With a focus on accessibility, the free to download app connects its users with a bot that employs a series of CBT techniques designed to improve emotional health. The machine learning algorithms behind the bot help it generate more appropriate responses.

In the Workplace

Emotional health isn’t just a personal problem. Emotional AI can aid companies and employees in resolving a number of work-based issues that can impact mental health and cause depression.

Spot

Many people feel uncomfortable reporting workplace discrimination, like most victims they feel themselves somewhat at fault. Such situations, where emotions are so strong, enact issues with memory recall, which can cause the sufferer to falsely recall events or become too flustered to do so clearly.

Spot works by recording and timestamping the report of abuse using a question-asking bot based on AI tech. It allows the reporter to have a clear record of what happened, and most importantly the time to decide if they choose to report it, without the risk of forgetting any details.

Ixy

Ever feel you’re coming across the wrong way? Or, you just can’t land that job?

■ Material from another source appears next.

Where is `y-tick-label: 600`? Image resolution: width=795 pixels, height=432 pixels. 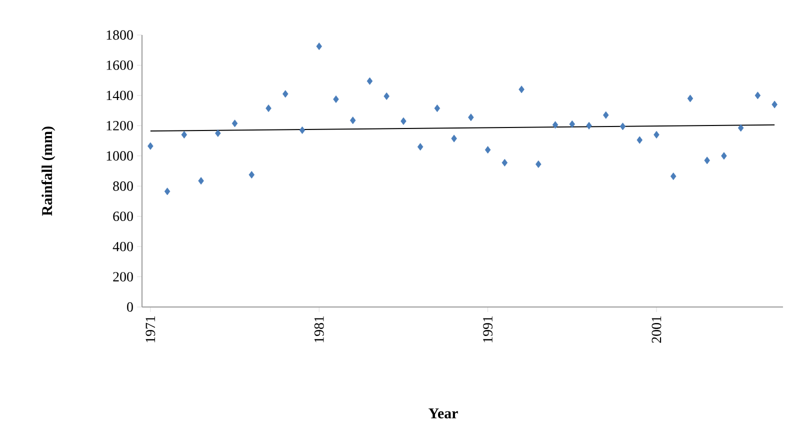 y-tick-label: 600 is located at coordinates (123, 217).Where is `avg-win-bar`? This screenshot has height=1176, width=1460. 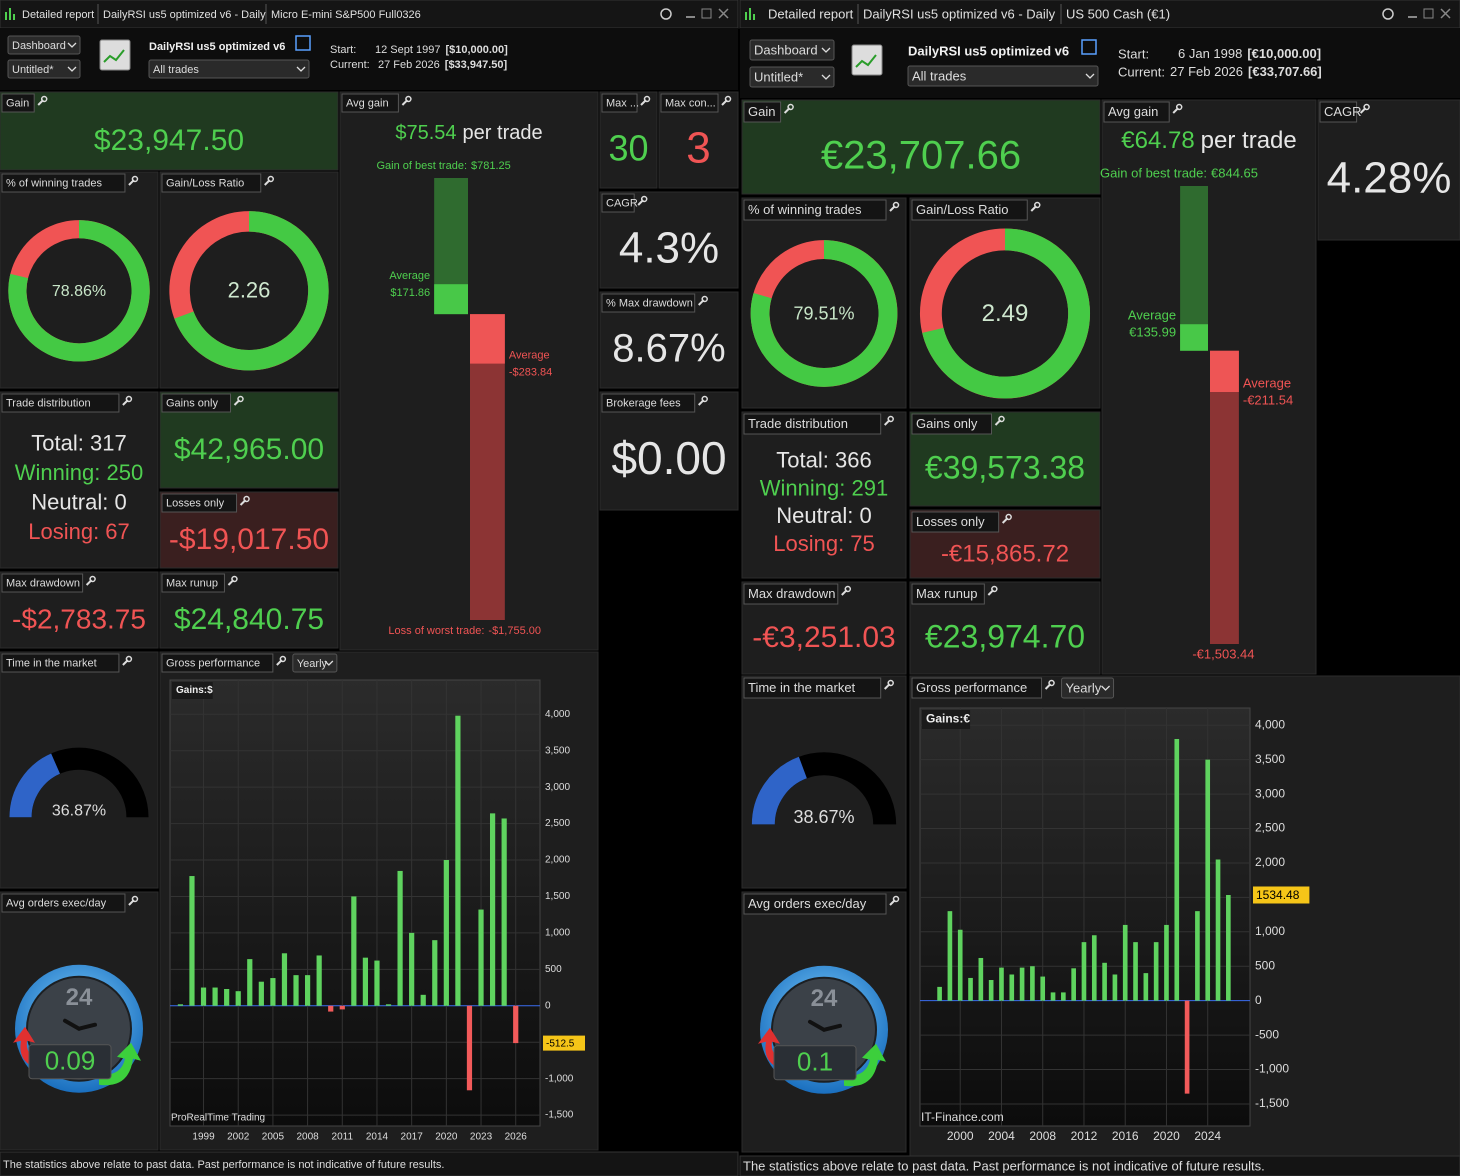
avg-win-bar is located at coordinates (451, 300).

Ixy is an AI-based app that analyzes text and email conversations to tell its users how exactly they are presenting themselves to another person.

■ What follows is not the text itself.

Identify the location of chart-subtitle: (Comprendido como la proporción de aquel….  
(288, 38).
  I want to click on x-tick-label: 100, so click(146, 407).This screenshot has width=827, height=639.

The technology provides helpful real-time feedback to aid them in adjusting their communication and avoid another rejection letter, which can lower self-esteem.

Beyond Verbal

Through the use of speech detection technology, Beyond Verbal analyzes the tone of voice and intonation—the so-called vocal biomarkers—to assess emotional state.

While many of the technology’s uses are based on creating more productive sales, it can also be employee with both general and mental patients to determine emotional state via phone.

This could be extremely vital to first-responders seeking to access the seriousness of a situation and those caring for close relatives.

Rise of the Terminators or a New Level of Development?

As machine learning patents are on the rise, many are discussing the risks and potential benefits of the technology for the human race. Sci-fi geeks may worry about the rise of the terminators, but this is far from the minds of scientists driving such developments.

The pros and cons of the technology work in balance to create limits and structures for its use. It is, after all, only as good as the data set that it learned from.

The key takeaway here is the definition of what AI is and what it is not. Artificial intelligence is just that––artificial. It lacks the consciousness required to take genuinely independent and emotional decisions like a human.

However, as the tech progresses, we are likely to see rapid advancements that work towards human growth and development for a more progressive future. This could be in streamlining working processes, medical technology, or even in an area previously unthought of, only time will tell.